Clint looks down at resists the urge to twine his fingers together. "I know."
"Really?" Coulson sounds as calm as he always does, like they're discussing nothing of great consequence. "You certainly haven't behaved like you know. Your actions have potentially endangered everyone in this facility, to say nothing of your own life. You couldn't just do the job. You had to get creative. Do you have any idea what will happen to you if it turns out that you've made the wrong call?" he looks at Clint, who keeps his eyes down. "Losing your security clearance will be the least of your worries. And what about me?

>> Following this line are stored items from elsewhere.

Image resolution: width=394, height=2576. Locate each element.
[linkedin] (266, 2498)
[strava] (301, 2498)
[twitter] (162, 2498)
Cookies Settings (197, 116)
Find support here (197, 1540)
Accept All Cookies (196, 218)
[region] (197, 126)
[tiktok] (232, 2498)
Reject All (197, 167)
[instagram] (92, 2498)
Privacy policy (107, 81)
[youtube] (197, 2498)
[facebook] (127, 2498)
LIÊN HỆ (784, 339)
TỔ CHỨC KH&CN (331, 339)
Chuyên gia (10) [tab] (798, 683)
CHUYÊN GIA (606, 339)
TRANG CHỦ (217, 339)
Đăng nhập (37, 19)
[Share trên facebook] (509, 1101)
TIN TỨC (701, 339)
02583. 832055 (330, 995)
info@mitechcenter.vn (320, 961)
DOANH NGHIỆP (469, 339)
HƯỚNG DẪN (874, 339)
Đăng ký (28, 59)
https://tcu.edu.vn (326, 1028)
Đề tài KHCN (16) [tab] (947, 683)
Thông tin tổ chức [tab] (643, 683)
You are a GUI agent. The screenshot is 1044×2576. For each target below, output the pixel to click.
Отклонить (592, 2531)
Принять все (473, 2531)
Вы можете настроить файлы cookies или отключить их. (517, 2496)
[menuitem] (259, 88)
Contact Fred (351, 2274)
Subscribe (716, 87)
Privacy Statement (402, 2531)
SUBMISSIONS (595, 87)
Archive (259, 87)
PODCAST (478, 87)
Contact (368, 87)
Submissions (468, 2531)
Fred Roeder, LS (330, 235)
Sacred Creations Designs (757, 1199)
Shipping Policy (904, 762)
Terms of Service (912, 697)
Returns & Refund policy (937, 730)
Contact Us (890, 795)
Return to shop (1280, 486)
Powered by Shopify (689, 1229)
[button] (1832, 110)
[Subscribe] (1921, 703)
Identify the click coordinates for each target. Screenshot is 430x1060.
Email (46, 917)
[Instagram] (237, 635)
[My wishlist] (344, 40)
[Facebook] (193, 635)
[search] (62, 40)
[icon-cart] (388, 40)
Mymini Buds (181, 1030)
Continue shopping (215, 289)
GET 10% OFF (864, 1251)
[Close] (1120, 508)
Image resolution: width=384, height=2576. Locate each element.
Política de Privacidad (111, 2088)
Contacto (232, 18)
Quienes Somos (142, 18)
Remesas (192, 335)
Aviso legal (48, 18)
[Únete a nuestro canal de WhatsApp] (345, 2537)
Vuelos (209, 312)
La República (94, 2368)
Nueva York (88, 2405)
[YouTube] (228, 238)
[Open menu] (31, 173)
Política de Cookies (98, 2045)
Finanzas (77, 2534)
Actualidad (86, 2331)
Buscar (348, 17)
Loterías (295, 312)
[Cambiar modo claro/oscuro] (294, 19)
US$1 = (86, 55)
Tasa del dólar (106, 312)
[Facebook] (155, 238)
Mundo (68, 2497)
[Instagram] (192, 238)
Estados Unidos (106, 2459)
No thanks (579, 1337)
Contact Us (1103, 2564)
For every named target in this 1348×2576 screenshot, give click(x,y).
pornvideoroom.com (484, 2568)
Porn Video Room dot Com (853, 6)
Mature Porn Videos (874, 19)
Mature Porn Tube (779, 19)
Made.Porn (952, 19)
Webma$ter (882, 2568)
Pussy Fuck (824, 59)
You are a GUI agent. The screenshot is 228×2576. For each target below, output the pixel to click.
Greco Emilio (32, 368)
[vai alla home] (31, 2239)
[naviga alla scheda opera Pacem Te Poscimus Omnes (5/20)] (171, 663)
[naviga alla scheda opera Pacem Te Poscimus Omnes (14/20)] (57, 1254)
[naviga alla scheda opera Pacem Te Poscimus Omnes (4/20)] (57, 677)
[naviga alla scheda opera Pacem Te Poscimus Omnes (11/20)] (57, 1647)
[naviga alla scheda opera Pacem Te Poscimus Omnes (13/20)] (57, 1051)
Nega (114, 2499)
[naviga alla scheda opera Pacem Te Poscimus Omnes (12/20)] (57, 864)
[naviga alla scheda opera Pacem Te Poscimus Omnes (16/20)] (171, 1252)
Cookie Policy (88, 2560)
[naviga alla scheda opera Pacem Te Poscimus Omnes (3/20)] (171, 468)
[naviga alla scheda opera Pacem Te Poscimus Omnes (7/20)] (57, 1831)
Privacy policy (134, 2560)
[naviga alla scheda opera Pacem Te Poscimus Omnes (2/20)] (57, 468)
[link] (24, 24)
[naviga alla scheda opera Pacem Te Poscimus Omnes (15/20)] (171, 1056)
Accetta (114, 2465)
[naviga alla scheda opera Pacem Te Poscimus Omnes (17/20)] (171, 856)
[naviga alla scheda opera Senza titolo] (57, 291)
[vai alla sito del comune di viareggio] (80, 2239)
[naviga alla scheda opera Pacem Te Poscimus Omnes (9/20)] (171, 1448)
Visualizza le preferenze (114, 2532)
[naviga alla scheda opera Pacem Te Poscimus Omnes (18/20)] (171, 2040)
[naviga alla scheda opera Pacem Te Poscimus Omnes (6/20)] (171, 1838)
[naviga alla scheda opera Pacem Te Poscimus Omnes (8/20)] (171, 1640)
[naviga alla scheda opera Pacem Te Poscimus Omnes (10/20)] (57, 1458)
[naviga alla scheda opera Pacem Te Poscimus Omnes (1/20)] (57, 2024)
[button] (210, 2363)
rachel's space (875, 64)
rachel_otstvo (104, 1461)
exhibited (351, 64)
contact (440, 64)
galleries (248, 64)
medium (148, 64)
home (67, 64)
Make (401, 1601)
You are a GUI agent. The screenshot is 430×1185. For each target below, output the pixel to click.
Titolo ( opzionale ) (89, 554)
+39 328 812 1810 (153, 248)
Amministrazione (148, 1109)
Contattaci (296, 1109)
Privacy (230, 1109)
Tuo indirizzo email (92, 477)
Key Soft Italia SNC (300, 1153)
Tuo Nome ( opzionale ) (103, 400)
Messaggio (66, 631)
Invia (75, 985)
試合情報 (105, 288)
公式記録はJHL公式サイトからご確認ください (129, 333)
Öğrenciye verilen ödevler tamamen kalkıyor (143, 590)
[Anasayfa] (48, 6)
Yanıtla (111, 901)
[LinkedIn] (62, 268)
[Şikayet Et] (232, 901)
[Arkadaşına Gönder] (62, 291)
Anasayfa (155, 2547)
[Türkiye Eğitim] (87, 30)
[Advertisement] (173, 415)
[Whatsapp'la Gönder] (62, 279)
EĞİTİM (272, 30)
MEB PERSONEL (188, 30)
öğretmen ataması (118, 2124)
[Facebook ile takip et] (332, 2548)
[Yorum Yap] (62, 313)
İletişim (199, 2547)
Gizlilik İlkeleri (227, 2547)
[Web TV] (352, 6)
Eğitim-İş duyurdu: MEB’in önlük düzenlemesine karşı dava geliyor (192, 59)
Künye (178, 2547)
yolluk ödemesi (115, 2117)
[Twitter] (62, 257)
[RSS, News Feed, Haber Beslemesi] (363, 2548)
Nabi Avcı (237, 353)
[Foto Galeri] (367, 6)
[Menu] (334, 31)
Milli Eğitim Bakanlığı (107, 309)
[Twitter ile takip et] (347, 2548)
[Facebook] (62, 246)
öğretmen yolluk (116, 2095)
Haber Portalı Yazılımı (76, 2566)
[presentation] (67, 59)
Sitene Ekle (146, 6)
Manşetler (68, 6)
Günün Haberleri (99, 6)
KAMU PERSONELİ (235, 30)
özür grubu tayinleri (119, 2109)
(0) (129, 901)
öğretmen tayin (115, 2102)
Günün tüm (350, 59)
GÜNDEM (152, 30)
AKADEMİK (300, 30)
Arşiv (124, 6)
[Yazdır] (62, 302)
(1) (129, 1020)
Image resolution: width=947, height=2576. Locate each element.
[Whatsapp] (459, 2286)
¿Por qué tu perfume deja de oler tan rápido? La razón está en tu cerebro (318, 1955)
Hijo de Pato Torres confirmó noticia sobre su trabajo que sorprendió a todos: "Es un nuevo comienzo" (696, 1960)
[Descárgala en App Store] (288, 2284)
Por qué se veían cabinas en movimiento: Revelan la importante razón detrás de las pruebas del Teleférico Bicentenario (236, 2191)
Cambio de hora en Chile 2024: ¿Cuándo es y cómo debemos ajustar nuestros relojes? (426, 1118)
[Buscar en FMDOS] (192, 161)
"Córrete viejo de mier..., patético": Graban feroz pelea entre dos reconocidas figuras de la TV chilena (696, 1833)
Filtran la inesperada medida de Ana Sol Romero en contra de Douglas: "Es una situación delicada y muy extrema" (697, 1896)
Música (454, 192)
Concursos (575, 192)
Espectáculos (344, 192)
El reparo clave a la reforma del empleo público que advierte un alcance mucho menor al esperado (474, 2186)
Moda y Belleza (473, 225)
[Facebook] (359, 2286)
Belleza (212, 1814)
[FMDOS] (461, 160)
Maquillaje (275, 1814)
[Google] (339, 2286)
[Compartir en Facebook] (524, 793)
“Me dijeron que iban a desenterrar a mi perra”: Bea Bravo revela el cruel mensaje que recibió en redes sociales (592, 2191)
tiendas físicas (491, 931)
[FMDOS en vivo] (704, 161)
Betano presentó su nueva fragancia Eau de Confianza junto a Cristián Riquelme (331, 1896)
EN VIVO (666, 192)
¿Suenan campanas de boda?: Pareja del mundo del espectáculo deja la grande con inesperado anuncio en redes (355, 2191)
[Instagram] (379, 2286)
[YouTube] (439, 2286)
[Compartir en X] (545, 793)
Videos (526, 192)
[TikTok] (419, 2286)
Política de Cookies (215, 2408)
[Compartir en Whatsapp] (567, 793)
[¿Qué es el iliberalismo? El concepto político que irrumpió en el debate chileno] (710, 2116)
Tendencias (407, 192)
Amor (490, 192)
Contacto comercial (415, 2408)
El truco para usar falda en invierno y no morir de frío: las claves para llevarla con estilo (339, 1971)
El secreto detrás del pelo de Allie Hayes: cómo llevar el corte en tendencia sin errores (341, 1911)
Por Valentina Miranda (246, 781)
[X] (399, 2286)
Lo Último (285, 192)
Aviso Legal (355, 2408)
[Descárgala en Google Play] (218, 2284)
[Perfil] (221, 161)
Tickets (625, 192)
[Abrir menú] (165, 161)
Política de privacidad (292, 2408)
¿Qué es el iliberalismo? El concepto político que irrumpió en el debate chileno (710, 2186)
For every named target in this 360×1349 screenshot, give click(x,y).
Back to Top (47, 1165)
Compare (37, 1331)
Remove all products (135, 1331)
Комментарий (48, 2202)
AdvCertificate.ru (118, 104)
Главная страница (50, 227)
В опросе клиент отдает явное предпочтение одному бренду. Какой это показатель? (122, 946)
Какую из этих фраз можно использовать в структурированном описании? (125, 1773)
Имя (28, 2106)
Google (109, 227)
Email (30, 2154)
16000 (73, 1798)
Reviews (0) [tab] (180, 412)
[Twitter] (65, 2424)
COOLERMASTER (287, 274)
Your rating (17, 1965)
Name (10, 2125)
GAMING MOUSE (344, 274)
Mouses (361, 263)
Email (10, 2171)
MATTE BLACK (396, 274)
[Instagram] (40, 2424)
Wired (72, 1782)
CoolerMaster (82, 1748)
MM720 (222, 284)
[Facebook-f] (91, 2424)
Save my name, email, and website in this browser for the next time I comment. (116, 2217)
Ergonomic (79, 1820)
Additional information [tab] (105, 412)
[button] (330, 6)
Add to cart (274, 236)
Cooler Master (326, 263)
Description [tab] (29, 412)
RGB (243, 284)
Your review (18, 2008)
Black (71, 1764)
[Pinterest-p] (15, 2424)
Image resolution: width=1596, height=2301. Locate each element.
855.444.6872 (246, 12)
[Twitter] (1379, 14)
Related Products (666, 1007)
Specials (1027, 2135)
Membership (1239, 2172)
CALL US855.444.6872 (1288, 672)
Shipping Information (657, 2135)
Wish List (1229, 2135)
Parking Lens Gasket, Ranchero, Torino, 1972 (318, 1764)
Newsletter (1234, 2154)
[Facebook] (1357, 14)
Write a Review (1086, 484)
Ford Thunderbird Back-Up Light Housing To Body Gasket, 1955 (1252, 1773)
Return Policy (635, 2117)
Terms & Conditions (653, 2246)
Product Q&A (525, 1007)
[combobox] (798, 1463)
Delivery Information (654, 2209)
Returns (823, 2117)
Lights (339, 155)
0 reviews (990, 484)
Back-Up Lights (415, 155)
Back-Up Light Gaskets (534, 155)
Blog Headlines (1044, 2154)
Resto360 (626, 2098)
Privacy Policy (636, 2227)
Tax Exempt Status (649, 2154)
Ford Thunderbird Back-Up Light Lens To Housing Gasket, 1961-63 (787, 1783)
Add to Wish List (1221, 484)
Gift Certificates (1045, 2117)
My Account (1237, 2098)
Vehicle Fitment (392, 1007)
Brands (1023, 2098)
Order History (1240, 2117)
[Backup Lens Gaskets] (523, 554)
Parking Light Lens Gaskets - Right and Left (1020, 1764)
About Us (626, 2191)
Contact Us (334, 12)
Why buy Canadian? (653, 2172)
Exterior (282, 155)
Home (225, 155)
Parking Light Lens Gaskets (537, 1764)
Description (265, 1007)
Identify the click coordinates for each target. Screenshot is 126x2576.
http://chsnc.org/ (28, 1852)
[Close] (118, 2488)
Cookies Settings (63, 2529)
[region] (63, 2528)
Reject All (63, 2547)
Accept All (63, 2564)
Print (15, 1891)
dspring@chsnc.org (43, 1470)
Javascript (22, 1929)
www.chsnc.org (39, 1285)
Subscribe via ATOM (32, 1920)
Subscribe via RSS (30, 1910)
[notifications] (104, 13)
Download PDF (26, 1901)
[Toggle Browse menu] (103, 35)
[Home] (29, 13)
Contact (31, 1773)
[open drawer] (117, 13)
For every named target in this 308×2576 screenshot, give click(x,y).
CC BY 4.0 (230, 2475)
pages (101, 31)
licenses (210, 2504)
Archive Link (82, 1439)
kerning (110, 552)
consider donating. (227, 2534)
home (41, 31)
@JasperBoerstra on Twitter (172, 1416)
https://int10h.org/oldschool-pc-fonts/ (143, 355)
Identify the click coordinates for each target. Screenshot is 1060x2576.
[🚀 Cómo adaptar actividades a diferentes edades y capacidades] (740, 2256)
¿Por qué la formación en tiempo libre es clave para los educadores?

You're not the only one putting their neck out here, you know."
"I know," Clint says quietly, and turns to meet Coulson's eyes. "Thank you for trusting me on this. Seriously. I know the way I handled this mission wasn't exactly great, but I'll do whatever you want to make it up to you."
"If this goes badly, you won't have a chance to make it up to me," Coulson tells him.
"It won't go badly." Clint swallows and sits up a little straighter. "Would you have followed through on my call if you didn't trust that the Black Widow could switch sides?"
"I didn't go through with this because I trust her," Coulson says in a low voice. "I decided to do this because I trust you. I just hope for both our sakes that you're right."
The door to the medical centre opens and Natasha steps out, still in her evening dress. Coulson turns away from Clint as if they hadn't been speaking and gets to his feet. "We need to get you some clothes," he says, not looking back at Clint as he levers himself awkwardly to his feet. "Would you like a uniform or something more comfortable?"
"No civvies," Clint tells her helpfully. "Not here. But the women's casual uniforms are nice. Or you could wear a tracksuit, I guess. Everything has the SHIELD logo on it, so it's all uniform, really."
"I…" she frowns, looking momentarily lost. "I could wear the casual uniform?"
"Okay," Coulson nods amiably and takes the corridor to the right, nodding for Natasha to follow. "Let's take you downstairs, get you fitted up. Do you mind if we dispose of your dress?"
"No."
"Hey, guys!" Clint hops after them as quickly as he can. "Wait for me! I'm meant to be mentoring or whatever, remember?"